**Exercise details:**
Arrange the records starting at the line containing "coordinates (388, 115)." and ending at the line containing "coordinates (999, 184)." as a two-column CSV with the columns input and output, one row per record. Put each record's text and its answer in their own quoted fields, and replace line breaks with spaces.

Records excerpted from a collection
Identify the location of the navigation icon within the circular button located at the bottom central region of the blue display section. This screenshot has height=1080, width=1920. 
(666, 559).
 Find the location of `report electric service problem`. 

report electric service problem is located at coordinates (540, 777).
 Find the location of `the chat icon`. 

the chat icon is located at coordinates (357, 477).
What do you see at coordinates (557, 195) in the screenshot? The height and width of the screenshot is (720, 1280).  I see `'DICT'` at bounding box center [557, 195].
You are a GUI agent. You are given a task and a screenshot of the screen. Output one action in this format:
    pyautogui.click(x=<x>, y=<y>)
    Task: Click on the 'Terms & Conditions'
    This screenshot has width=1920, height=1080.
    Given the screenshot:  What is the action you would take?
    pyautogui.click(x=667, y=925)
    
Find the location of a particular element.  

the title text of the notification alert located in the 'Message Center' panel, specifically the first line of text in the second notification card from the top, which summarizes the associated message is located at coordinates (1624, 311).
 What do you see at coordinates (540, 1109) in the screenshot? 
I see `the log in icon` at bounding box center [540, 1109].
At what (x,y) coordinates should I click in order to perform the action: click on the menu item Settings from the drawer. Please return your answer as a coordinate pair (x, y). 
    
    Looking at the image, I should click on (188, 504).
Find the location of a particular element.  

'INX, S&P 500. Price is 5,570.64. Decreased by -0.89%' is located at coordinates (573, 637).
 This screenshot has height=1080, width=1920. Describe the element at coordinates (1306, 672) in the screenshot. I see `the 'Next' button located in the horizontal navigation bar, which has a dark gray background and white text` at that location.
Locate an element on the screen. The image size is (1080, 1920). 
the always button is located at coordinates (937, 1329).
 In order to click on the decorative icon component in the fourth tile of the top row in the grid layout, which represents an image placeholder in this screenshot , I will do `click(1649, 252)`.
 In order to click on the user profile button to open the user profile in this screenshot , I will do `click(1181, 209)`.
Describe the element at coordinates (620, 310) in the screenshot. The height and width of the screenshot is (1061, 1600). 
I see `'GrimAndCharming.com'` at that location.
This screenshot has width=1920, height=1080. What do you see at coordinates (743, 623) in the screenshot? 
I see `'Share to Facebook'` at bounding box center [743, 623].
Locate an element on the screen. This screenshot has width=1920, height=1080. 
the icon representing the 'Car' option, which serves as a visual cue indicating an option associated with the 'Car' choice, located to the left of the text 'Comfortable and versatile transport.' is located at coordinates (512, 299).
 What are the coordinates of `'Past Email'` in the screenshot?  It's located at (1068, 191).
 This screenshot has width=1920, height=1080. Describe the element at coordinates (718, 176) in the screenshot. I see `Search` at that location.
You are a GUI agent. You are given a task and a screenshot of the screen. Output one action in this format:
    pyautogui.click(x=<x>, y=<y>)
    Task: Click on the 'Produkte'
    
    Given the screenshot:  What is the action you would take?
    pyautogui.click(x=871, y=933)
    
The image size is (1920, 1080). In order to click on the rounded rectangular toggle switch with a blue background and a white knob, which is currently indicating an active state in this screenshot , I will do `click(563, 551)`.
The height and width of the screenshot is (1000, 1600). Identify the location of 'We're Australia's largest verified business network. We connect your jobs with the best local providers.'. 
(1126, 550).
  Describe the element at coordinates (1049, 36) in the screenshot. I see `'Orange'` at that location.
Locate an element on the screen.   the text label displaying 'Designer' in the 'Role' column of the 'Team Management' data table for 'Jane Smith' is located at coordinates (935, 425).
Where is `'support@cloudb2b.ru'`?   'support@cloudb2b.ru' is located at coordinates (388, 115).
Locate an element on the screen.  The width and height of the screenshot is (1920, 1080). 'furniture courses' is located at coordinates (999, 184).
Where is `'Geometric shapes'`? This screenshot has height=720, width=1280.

**Output of the exercise:**
input,output
"Where is `'support@cloudb2b.ru'`?","'support@cloudb2b.ru' is located at coordinates (388, 115)."
"Locate an element on the screen.","The width and height of the screenshot is (1920, 1080). 'furniture courses' is located at coordinates (999, 184)."